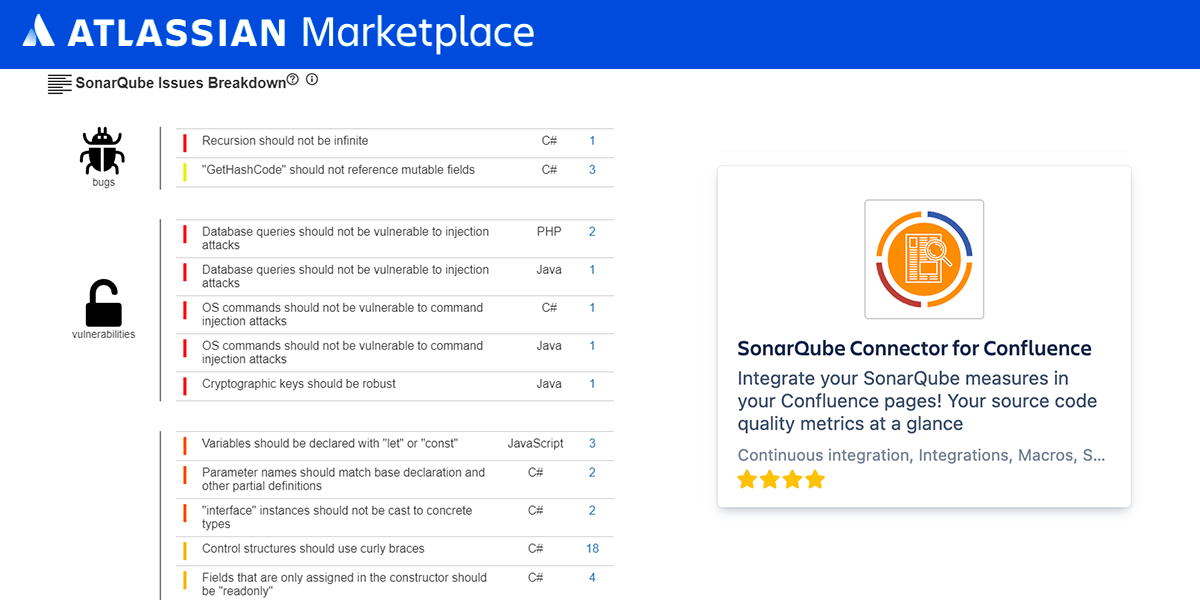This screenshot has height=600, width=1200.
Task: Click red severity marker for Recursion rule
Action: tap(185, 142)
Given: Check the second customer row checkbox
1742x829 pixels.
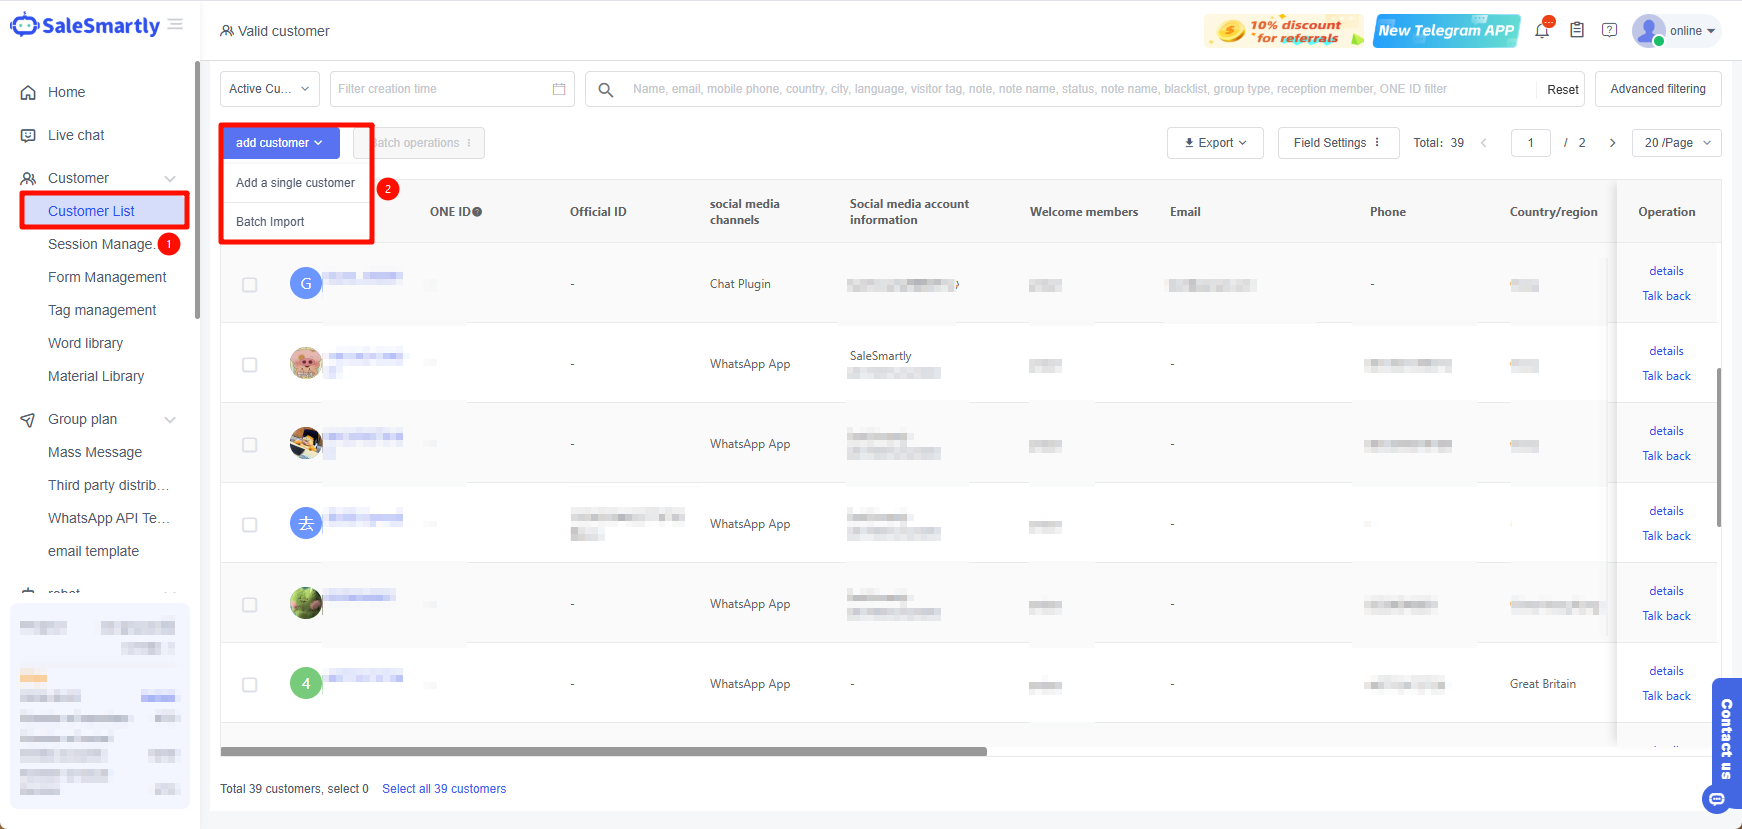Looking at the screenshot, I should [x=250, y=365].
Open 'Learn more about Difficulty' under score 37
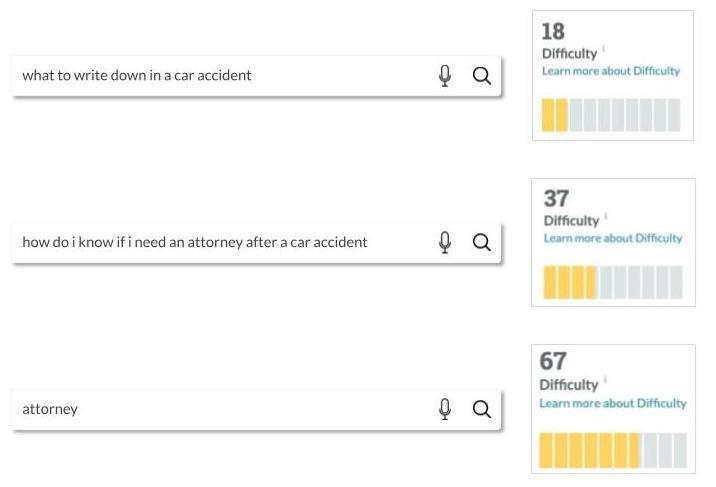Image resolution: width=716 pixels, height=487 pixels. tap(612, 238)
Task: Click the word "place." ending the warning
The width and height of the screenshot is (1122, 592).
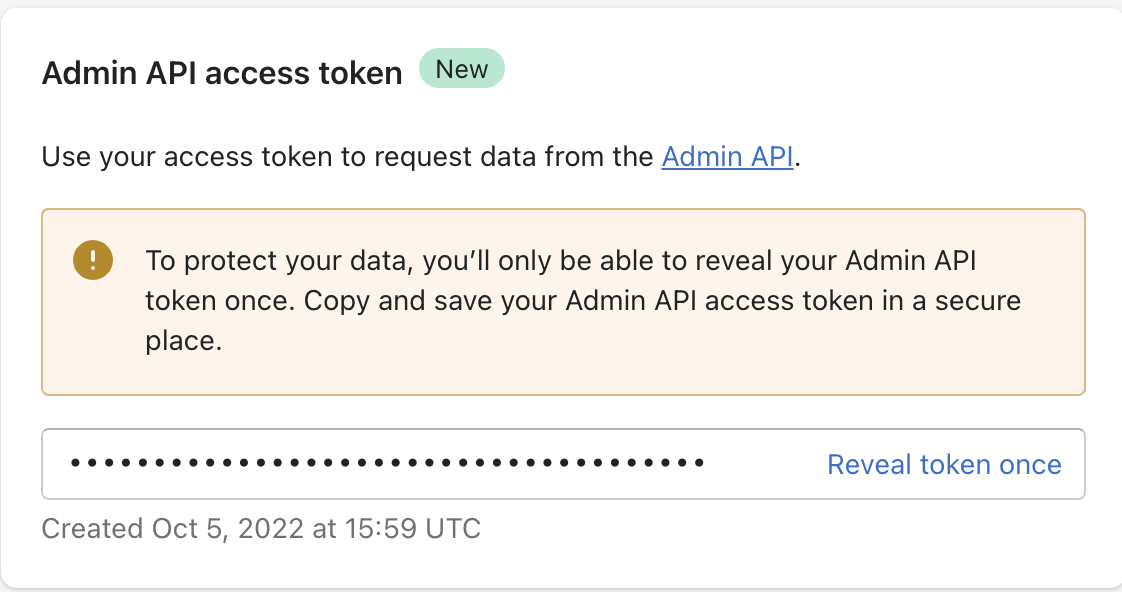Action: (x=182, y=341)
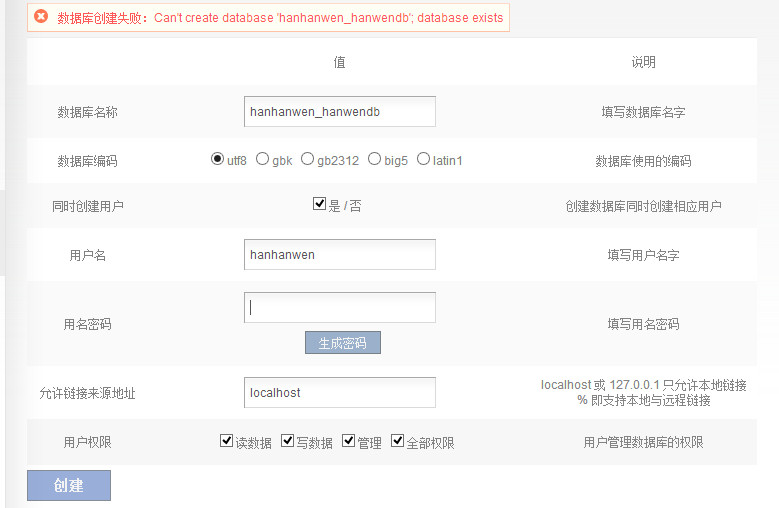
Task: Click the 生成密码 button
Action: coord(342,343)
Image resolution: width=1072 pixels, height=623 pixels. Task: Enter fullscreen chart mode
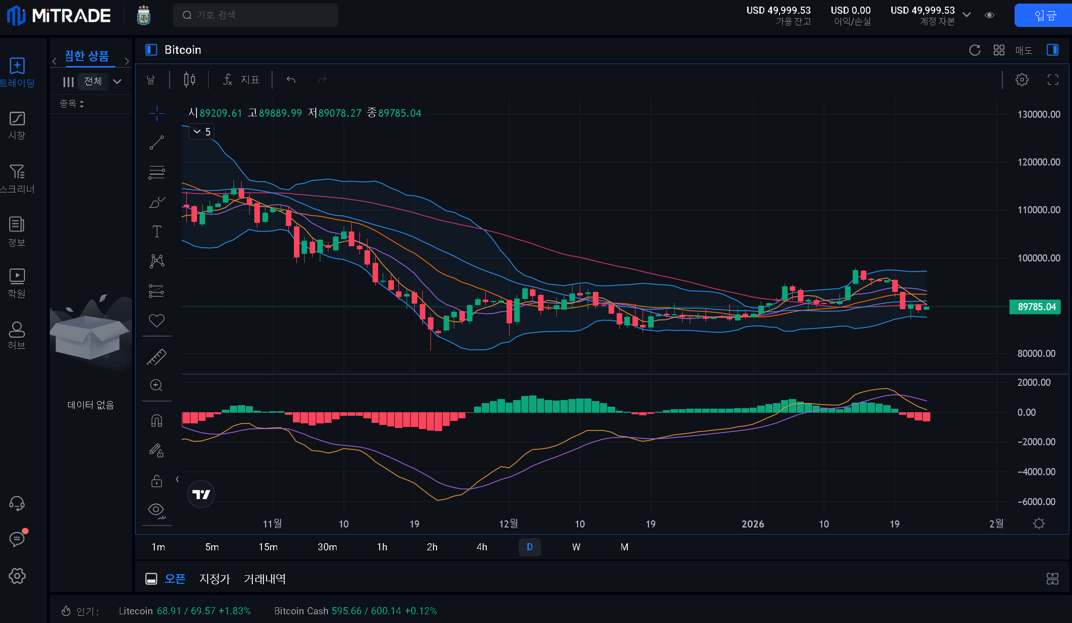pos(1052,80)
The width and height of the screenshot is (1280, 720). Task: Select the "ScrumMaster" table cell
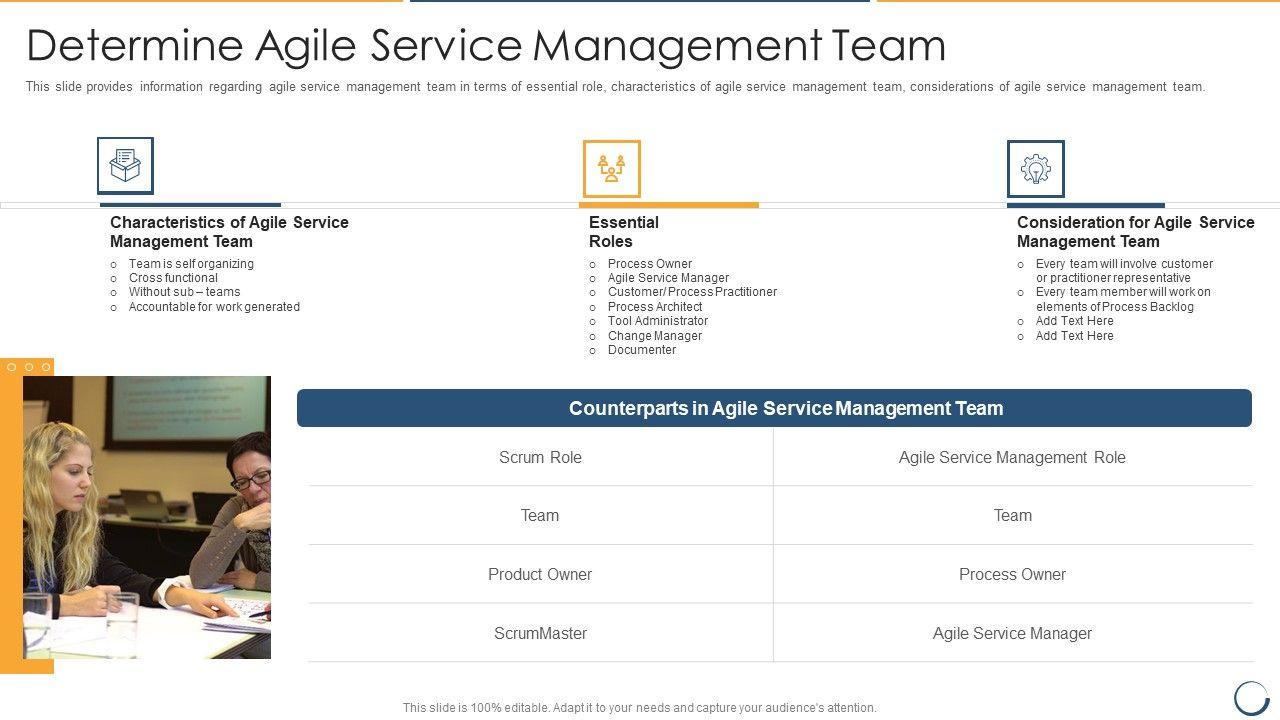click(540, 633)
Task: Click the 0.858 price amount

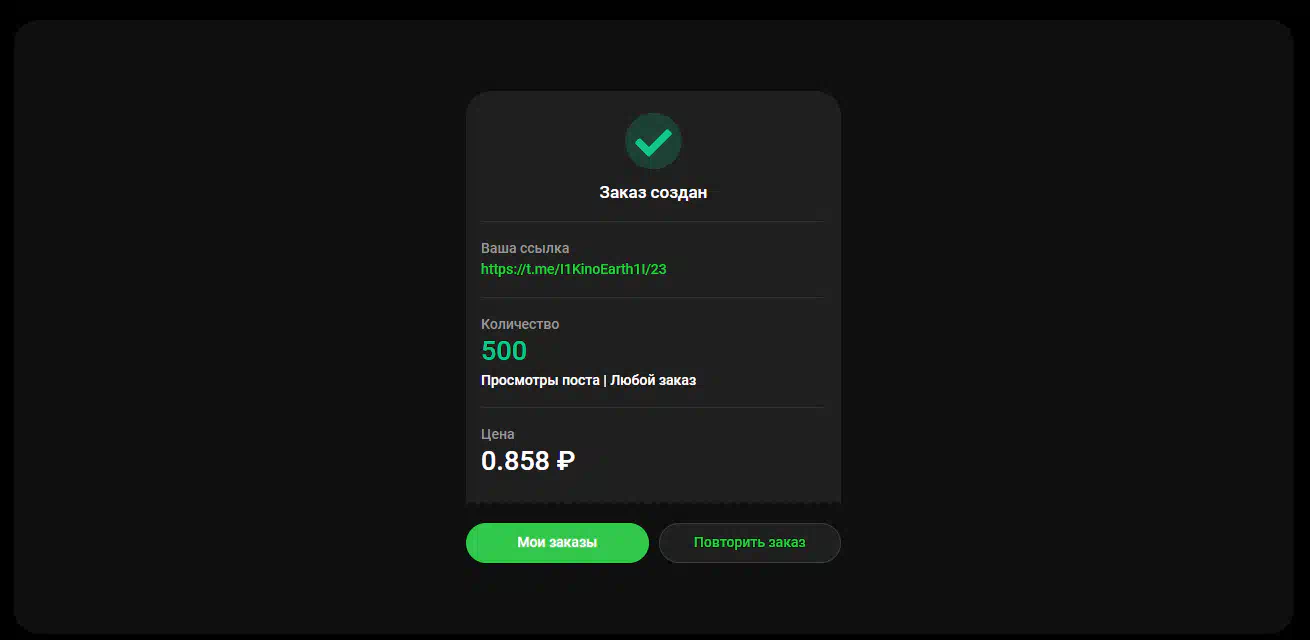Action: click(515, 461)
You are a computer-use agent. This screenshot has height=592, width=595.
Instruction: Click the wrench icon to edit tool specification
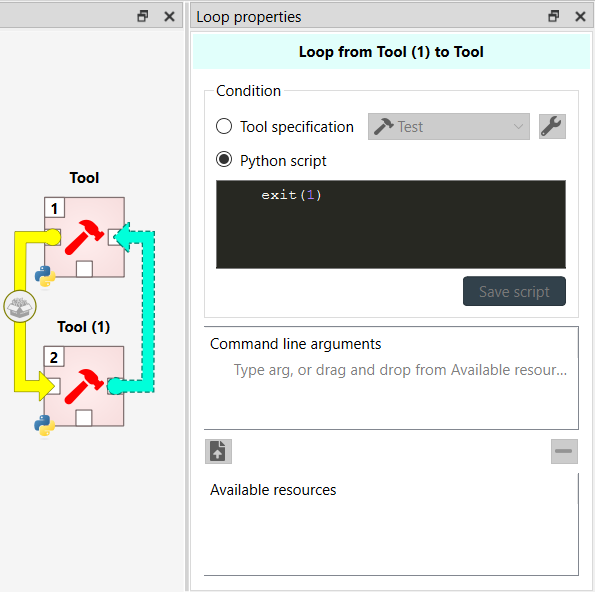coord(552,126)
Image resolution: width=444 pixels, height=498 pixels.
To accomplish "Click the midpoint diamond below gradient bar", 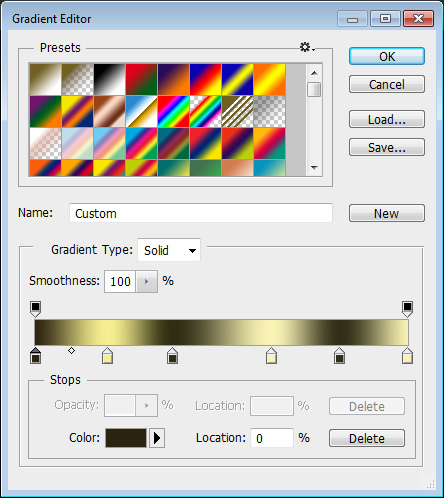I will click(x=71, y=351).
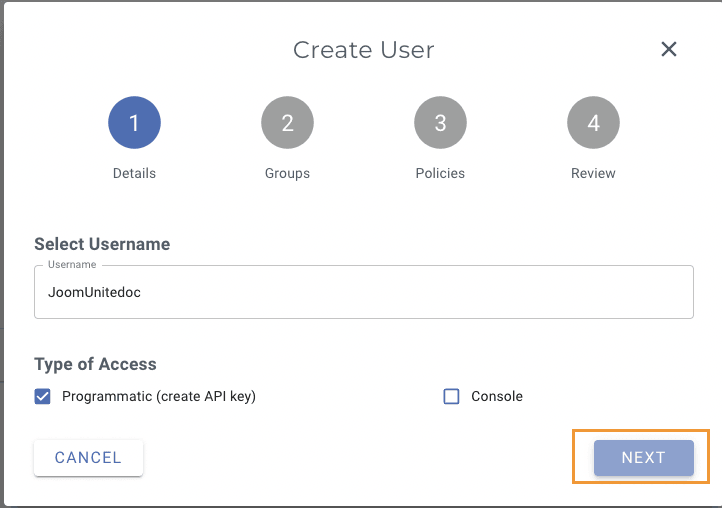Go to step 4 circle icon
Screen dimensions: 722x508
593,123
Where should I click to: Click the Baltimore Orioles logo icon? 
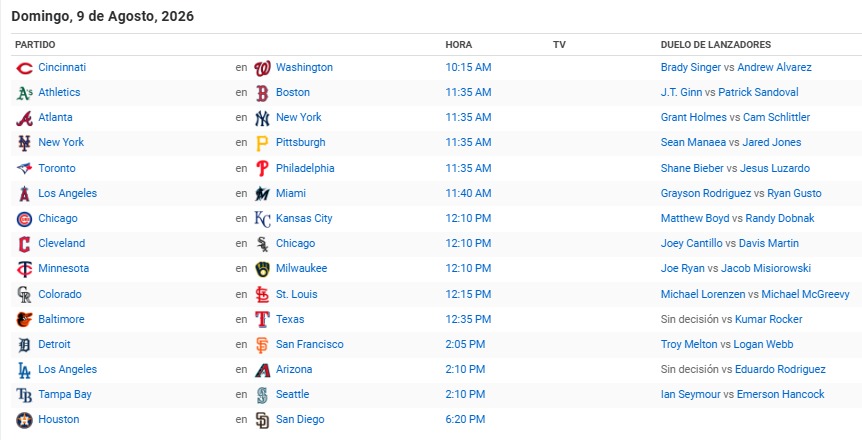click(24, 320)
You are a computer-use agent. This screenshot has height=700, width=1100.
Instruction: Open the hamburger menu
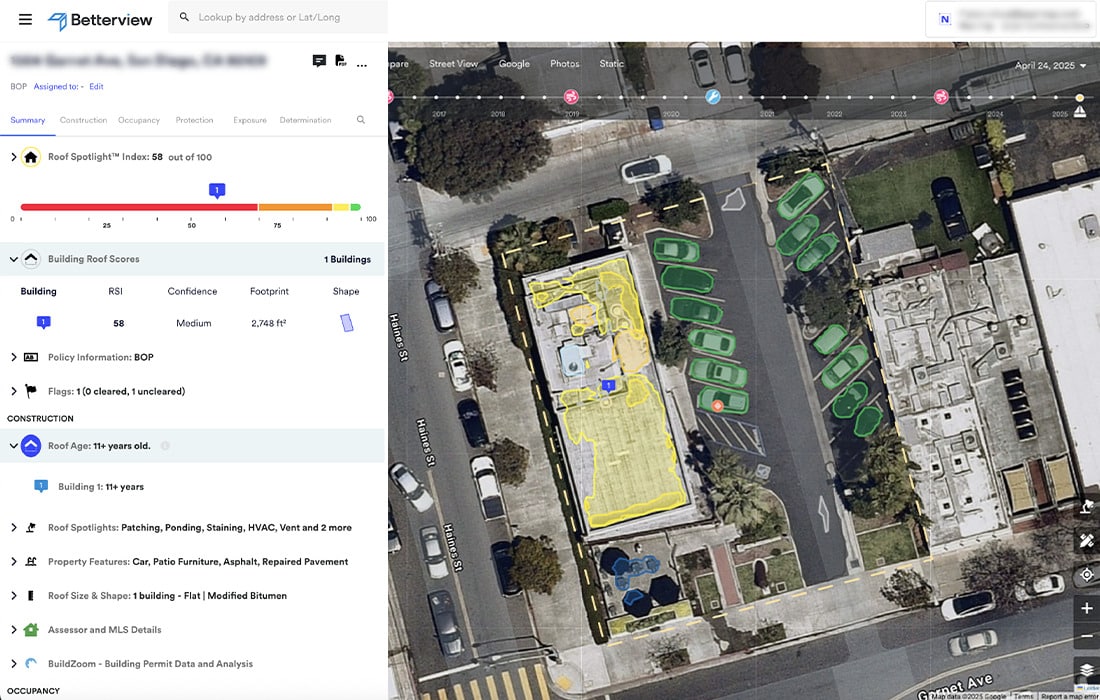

#### WHAT THE EXERCISE ASKS
Exactly the lines above from the one that contains "The width and height of the screenshot is (1122, 592)." down to the one that contains "Image resolution: width=444" are to be output, both ends kept and pictures omitted.

#### RESULT OF THIS TASK
The width and height of the screenshot is (1122, 592).
Action: (x=182, y=341)
Task: Click the 生成密码 button
Action: coord(342,343)
Image resolution: width=1072 pixels, height=623 pixels. Task: Enter fullscreen chart mode
pos(1052,80)
The width and height of the screenshot is (1280, 720). Task: Select the "ScrumMaster" table cell
click(540, 633)
Task: Click the 0.858 price amount

Action: click(515, 461)
You are a computer-use agent. This screenshot has height=592, width=595.
Instruction: Click the wrench icon to edit tool specification
coord(552,126)
Image resolution: width=444 pixels, height=498 pixels.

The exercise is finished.